But rather than unleashing Hollywood-style raids, as might befit their reputation, the Green Berets proposed a time-consuming plan to help the Philippine military take on the extremist group itself. Seven years later, Abu Sayyaf has been pushed out of Basilan and terrorist attacks have dropped dramatically.
“It’s not flashy, it’s not glamorous, but man, this is how we’re going to win the long war,” said Lt. Gen. David P. Fridovich, the Army officer who designed the Philippine program.
Spiegel sensibly describes this “indirect approach” — in which U.S. forces partner, support and mentor frontline counterinsurgents rather than fight wars for them — as the military’s preferred future strategy for counterterrorism. Certainly last week’s Stability Operations field manualsuggests as much.

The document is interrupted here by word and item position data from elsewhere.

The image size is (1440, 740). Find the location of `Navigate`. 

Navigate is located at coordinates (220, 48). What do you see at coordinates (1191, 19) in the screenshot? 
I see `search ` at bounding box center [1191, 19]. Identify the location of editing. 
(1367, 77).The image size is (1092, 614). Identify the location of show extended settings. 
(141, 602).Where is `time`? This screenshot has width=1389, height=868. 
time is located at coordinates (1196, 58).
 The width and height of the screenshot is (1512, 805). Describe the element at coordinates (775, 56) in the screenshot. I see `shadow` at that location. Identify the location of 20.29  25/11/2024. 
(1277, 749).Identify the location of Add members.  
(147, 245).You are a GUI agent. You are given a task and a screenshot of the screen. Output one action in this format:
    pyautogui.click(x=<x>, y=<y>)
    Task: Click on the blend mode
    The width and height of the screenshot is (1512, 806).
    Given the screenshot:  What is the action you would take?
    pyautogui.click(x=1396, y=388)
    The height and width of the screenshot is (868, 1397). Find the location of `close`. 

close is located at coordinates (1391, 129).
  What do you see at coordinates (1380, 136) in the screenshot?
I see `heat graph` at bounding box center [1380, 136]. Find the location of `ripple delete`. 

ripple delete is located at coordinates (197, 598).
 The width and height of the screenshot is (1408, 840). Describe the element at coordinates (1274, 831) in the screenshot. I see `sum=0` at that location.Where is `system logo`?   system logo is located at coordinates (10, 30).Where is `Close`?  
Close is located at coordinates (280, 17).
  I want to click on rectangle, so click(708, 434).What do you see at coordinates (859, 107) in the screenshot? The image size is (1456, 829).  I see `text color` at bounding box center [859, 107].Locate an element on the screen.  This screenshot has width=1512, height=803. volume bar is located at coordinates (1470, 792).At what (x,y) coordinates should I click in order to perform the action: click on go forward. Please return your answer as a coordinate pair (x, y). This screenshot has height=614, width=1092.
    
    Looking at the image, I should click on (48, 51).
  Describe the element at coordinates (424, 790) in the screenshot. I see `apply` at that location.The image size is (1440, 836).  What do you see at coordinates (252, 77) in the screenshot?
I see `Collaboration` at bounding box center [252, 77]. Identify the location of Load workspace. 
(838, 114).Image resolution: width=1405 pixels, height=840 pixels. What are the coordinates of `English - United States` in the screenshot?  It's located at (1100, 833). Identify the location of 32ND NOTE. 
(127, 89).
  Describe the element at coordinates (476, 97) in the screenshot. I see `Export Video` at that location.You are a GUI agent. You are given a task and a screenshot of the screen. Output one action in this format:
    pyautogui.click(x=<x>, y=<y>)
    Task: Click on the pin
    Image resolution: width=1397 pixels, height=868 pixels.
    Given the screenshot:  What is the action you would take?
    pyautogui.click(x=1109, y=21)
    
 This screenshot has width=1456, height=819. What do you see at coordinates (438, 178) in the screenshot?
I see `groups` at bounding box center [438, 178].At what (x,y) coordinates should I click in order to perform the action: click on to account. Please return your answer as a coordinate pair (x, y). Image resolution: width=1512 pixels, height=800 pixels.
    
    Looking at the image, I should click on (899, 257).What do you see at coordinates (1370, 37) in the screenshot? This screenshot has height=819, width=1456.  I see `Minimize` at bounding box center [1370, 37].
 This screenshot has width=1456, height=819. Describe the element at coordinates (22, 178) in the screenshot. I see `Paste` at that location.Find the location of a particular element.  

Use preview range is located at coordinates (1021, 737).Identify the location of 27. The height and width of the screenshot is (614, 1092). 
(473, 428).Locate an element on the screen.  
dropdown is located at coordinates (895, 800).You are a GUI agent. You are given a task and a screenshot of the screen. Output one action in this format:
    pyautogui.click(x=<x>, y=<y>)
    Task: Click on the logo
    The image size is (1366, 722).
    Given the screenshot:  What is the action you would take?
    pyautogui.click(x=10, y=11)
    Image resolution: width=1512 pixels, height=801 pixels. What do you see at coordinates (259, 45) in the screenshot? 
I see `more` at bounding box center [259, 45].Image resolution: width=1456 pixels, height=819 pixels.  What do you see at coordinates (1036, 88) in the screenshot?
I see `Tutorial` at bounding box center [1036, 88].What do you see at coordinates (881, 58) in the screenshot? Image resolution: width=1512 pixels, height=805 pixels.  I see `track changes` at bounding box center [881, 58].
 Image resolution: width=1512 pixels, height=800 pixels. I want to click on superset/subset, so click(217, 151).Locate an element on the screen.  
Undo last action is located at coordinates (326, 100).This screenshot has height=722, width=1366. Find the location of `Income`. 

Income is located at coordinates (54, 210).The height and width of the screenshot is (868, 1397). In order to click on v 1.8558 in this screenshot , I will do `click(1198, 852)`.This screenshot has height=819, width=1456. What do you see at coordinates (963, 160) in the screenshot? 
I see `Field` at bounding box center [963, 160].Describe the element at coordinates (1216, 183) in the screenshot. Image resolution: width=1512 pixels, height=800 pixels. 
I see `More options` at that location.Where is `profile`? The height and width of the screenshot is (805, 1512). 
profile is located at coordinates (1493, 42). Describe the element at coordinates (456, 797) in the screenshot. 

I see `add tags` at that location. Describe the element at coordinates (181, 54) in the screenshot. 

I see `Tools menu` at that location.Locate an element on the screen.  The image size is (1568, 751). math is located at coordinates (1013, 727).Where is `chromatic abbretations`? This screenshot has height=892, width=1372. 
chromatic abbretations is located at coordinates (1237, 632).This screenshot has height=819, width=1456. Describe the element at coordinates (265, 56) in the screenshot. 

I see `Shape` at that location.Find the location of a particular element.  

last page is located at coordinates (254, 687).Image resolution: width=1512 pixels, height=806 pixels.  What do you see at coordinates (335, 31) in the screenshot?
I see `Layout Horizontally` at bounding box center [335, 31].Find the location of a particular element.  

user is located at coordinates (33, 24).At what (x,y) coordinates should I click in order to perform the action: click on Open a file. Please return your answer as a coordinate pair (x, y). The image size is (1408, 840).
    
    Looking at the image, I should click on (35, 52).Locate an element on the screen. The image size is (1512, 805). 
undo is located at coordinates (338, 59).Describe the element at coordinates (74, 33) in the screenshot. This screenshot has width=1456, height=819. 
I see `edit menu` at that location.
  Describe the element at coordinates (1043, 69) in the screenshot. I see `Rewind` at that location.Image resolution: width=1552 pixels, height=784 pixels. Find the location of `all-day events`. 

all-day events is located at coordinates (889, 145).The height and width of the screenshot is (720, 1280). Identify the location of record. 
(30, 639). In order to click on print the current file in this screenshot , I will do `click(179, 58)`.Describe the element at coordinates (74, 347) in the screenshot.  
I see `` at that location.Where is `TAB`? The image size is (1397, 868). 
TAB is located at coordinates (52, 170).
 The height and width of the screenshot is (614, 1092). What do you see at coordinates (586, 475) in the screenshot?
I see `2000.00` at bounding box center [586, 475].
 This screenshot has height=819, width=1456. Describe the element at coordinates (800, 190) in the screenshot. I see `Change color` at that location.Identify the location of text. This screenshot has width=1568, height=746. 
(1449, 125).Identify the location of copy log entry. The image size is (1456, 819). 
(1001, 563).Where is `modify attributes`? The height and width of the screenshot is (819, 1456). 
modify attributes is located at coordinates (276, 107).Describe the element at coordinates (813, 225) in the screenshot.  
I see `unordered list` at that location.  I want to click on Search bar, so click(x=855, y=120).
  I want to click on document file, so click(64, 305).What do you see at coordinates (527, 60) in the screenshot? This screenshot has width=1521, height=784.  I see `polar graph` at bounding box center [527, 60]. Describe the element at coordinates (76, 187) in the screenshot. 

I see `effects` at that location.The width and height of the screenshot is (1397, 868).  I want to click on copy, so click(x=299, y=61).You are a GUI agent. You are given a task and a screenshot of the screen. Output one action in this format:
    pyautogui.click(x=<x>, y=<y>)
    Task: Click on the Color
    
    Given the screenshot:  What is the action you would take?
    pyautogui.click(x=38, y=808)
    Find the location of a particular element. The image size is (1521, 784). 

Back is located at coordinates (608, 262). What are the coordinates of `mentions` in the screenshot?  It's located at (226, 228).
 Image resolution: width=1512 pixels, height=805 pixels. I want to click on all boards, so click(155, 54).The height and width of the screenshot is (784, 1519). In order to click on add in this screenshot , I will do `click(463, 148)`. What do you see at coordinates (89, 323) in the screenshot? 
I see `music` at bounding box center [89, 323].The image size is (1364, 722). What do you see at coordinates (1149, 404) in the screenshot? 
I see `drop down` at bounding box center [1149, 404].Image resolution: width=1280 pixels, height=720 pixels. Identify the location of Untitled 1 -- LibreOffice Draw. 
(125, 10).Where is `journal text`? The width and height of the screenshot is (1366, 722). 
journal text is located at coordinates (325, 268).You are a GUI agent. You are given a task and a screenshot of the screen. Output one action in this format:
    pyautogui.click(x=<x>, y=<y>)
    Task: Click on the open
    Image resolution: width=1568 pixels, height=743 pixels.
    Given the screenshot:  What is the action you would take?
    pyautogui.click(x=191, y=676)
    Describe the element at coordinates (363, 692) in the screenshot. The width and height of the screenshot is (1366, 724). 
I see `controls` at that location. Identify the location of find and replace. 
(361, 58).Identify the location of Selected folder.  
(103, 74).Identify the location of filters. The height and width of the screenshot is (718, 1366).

What’s so surreal about this is that… it was supposed to be the way the military was going to go all along.
Remember a few months after 9/11, when counterterrorism experts figured the logical next phase of the war on terrorism would be indirect action against Al Qaeda-linked insurgent groups in Indonesia and the Philippines?
Foreign Affairs, the august establishmentarian journal of the Council on Foreign Relations, even published an article titled “Is Southeast Asia The Second Front?”Sure enough, of course, the “second front” turned out to be the unnecessary-then-counterproductive invasion of Iraq.
But Spiegel’s piece demonstrates the wisdom of Plan A.